U.S. Supreme Court justices suggested they may give states broader latitude to purge their voting databases of people who might have moved, as the court heard arguments Wednesday in an Ohio case that could shape who gets to cast ballots in the November election.
Justice Stephen Breyer hinted he might join his more conservative colleagues in voting to uphold an Ohio system that uses non-voting as a factor in deciding which people to remove from the rolls. Breyer questioned whether states have enough other tools to purge people who have moved away or died in far-away places.
“What are they supposed to do?” he asked. “Is Rhode Island supposed to look at the Tasmanian voting records or hospital records?”
Justice Anthony Kennedy, often the court’s swing vote, said states are aiming to “protect the voter roll from people that have moved.” Two other Republican appointees, Justices Clarence Thomas and Neil Gorsuch, asked no questions during the hour-long session, leaving some uncertainty about the ultimate outcome.
The case has become a proxy for the highly partisan fight over the country’s election rules. Republicans are calling for stepped-up efforts to prevent voter fraud, while Democrats say those moves are a thinly veiled campaign to stop liberals and minorities from casting ballots.
Nineteen states use voter inactivity in the process of purging their databases, though only a handful make non-voting as central as Ohio does. Rules in Georgia, Tennessee, West Virginia, Oklahoma and Pennsylvania are among those that could be affected by the case.
Under the disputed procedure, Ohio mails notices to people who haven’t voted in two years, asking them to confirm that they still live at that address. If someone doesn’t respond and then doesn’t vote during the next four years, the state removes the person.
An Ohio voter and two interest groups say the procedure violates the 1993 National Voter Registration Act, more commonly known as the Motor Voter law. The challengers point to a provision in the federal law that bars states from removing anyone “by reason of the person’s failure to vote.”
The lawyer for the challengers, Paul Smith, said about 70 percent of the people who received notices in 2011 simply threw them away and didn’t return them to the elections office.
“And when you don’t get the notice back, what that tells you is absolutely nothing about whether the person has moved,” Smith said.

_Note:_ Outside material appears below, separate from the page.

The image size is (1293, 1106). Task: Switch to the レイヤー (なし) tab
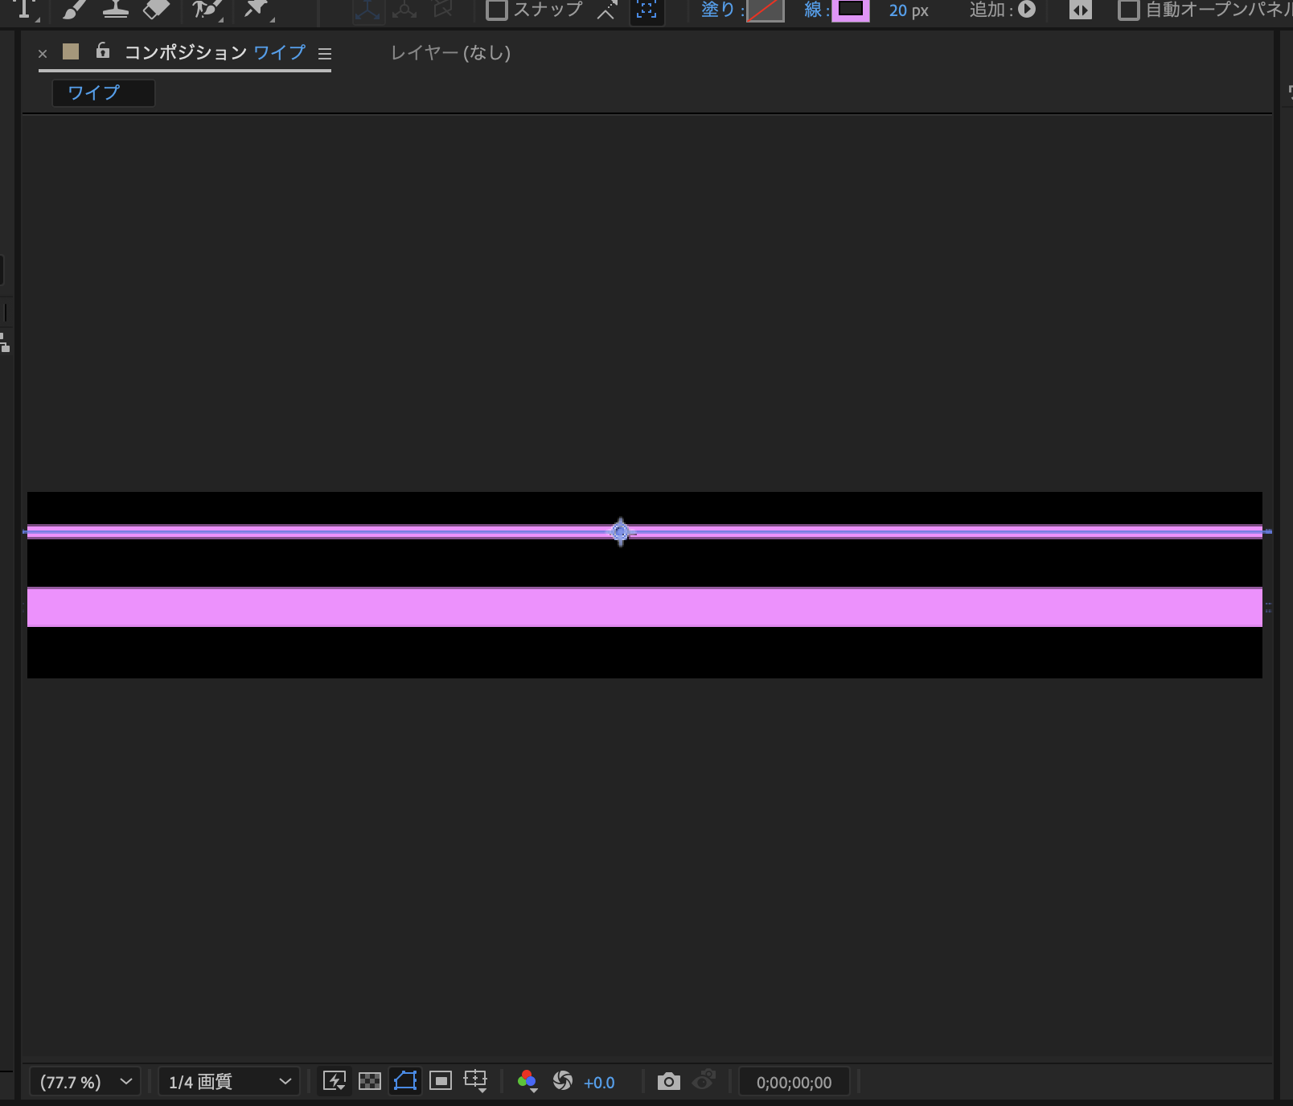pyautogui.click(x=449, y=53)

Chief Justice John Roberts disagreed.
“It doesn’t tell them nothing,” he said. “It tells them that they did not respond to a notice that says you’re going to lose the registration if you don’t vote through the two years, two elections.”
Smith said 20 percent of people sent back the forms, and the Post Office returned 10 percent as undeliverable.
Ohio Solicitor Eric Murphy said Congress had adopted a “compromise” that “left a lot of room for states in our federal system to adopt the procedures that are best in that state.”
Justice Sonia Sotomayor said the Ohio procedure would have a disproportionate impact on racial minorities and homeless people and was part of a broader movement that has reduced turnout in parts of the state.
“Places like Cleveland have very, very, very long lines of voters trying to vote,” she said. “All of these impediments result in large numbers of people not voting in certain spots in the state.”
Sotomayor also said people have a “right not to vote.” That idea drew pushback from Roberts, who suggested the U.S. might benefit from a law like the one in Australia requiring people to vote.
The challengers say officials have far better tools to identify voters who have moved. States can use change-of-address forms filed with the U.S. Postal Service, as well as government tax records, census lists and motor-vehicle department databases, the challengers say.
Ohio has a separate procedure for removing people who file change-of-address forms with the Postal Service.
Breyer aimed all of his questions at Smith, the challengers’ lawyer. The justice said the case might come down to an “empirical question” about exactly what happens when the notices are mailed.
“There might be surveys about how many people throw everything in the wastebasket,” Breyer said. “I confess to doing that sometimes.”
The Trump administration is supporting Ohio, saying the Motor Voter law requires states to adequately notify nonvoters before they are purged but doesn’t prohibit the use of voting history altogether.
A divided federal appeals court blocked the Ohio procedure and let about 7,500 state residents cast ballots in 2016, even though they’d previously been struck from the list of eligible voters.
The case, which the court will decide by June, is Husted v. A. Philip Randolph Institute, 16-980.